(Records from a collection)
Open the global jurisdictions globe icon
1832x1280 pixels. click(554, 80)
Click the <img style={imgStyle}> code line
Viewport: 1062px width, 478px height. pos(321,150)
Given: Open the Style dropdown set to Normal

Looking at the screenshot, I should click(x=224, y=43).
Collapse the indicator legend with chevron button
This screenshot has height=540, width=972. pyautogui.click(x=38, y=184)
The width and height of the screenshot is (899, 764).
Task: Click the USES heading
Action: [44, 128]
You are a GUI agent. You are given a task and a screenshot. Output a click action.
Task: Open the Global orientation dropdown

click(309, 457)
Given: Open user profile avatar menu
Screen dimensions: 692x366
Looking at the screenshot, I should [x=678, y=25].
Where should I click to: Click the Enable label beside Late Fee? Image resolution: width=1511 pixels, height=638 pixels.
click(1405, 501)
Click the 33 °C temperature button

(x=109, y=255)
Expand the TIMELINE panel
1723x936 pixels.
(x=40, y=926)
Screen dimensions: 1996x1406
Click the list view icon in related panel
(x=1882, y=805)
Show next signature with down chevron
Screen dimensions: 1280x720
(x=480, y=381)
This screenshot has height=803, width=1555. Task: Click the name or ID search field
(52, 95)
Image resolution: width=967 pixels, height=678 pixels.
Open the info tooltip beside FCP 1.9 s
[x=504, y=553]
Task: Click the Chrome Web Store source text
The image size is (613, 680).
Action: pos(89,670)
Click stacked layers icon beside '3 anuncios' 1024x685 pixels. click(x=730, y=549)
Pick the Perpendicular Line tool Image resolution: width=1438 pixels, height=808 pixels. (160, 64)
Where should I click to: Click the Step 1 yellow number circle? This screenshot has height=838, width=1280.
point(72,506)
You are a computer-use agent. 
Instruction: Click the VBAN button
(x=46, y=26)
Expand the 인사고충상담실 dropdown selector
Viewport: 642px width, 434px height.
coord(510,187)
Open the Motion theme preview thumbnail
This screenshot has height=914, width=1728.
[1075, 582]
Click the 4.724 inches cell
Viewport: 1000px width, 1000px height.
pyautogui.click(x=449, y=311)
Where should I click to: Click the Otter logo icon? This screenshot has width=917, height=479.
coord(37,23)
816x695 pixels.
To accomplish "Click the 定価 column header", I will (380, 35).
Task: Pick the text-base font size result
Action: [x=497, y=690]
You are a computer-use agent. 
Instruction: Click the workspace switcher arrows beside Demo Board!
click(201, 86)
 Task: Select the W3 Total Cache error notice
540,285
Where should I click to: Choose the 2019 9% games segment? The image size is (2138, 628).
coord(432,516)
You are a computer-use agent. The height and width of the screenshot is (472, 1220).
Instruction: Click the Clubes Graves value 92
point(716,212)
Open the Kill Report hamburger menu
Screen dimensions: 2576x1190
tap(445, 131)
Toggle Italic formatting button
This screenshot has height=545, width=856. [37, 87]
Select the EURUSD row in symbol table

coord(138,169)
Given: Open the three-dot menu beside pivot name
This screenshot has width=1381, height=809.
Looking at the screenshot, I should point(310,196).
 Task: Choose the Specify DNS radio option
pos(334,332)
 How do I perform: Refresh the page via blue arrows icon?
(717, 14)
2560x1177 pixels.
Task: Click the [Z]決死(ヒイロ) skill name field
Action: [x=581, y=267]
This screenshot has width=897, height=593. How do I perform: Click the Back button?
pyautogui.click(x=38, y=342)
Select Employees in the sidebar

= Directions =
Only the lines from the one with "Toggle Italic formatting button" through the end of the data belong in the answer, each reproduced exactly.

= Solution to this task =
Toggle Italic formatting button
This screenshot has height=545, width=856. [37, 87]
Select the EURUSD row in symbol table

coord(138,169)
Given: Open the three-dot menu beside pivot name
This screenshot has width=1381, height=809.
Looking at the screenshot, I should point(310,196).
 Task: Choose the Specify DNS radio option
pos(334,332)
 How do I perform: Refresh the page via blue arrows icon?
(717, 14)
2560x1177 pixels.
Task: Click the [Z]決死(ヒイロ) skill name field
Action: [x=581, y=267]
This screenshot has width=897, height=593. How do I perform: Click the Back button?
pyautogui.click(x=38, y=342)
Select Employees in the sidebar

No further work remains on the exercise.